Pendant cette affaire, la forteresse elle-même avait été attaquée par les vaisseaux de ligne anglais l’Edinburgh, l’Ajax, le Blenheim elle La Hogue, et par les navires français le Trident et le Duperré. Peut-être est-ce le même jour que la tour orientale avait été prise. Ce qui semble certain, c’est qu’on avait, dès la première attaque, jeté des soldats dans cette île de Præstoe, afin de couper aux assiégés une retraite à travers des golfes impraticables. C’est le mercredi 16 que les navires alliés livrèrent contre la forteresse le dernier combat. Le Duperré et l’Edinburgh (capitaine Chads) se distinguèrent surtout. Pendant l’action, on vit tout à coup la grosse tour occidentale, située sur une hauteur, sauter en l’air et s’écrouler à moitié en blessant à mort deux soldats français ; les différens témoignages ne s’accordent pas sur les causes de cet accident. Vers deux heures de l’après-midi, la garnison de la citadelle fit flotter un pavillon blanc du côté de la mer.
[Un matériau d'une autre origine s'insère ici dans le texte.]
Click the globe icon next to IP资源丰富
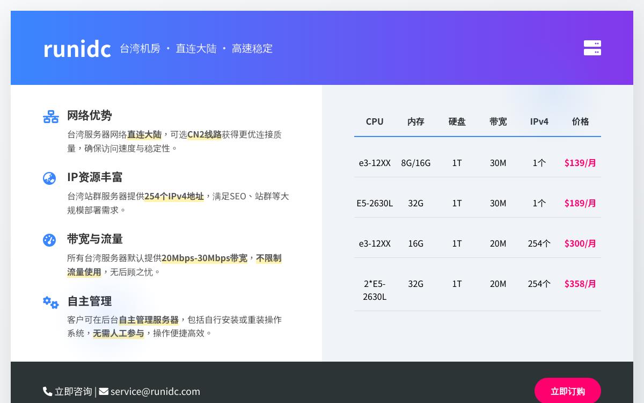Screen dimensions: 644x403 point(49,178)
Pendant que les batteries de terre continuaient le combat, ne s’étant pas aperçues que les navires cessaient leur feu, l’amiral Parseval-Deschênes et sir Charles Napier députèrent aux assiégés M. le capitaine de Surville, aide de camp de l’amiral, et un officier anglais. L’officier russe qui les reçut leur dit ces seuls mots : « Nous nous rendons à la marine, » et le capitaine de Surville monta avec ceux qui l’accompagnaient pour planter les pavillons alliés sur la forteresse. Les Russes n’avaient, assure-t-on, que quelques morts et à peine soixante-dix blessés ; mais la fumée qui remplissait les casemates, les bombes qui venaient éclater au milieu de la forteresse, enfin le feu incessant des tirailleurs, les avaient réduits à une, complète impuissance. Bomarsund et ses ouvrages extérieurs étaient au pouvoir des alliés.
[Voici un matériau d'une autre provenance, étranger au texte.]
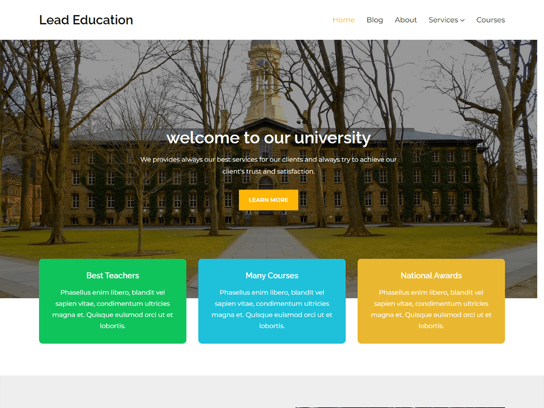Open the Services submenu from the navbar

[x=443, y=20]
Dès le lendemain 17, près de deux mille prisonniers, Finnois, Cosaques et Russes, étaient à bord du Royal William et du Saint-Vincent, et partaient pour la France et l’Angleterre. Le gouverneur, à bord du Fulton, était dirigé sur Dantzig, pour se rendre de là directement à Paris. Les Français n’avaient eu, assurait-on, que quarante morts ou blessés, les Anglais quatre morts et douze blessés. On n’avait vu d’ailleurs résister très hardiment, du côté des Russes, que le capitaine Tesch, qui défendait la tour occidentale, et le capitaine Jaquelin, qui commandait la garnison de Praestoe ; le premier est Suédois et le second Français d’origine. Ce dernier surtout avait refusé de se rendre en dépit des ordres réitérés du général Bodisco, et n’avait cédé qu’aux baïonnettes. Le régiment de tirailleurs finnois qui se trouvait dans la citadelle avait voulu résister malgré la capitulation, et n’avait rendu ses armes qu’après les avoir brisées. Les autres soldats, les vrais Russes, avaient montré beaucoup d’indifférence ; quelques-uns dansaient gaiement au son de notre musique militaire qui chantait la victoire. Le principal résultat de cette journée était l’expérience désormais acquise que le granit ne résisterait pas aux canons de dix pouces du capitaine Pelham.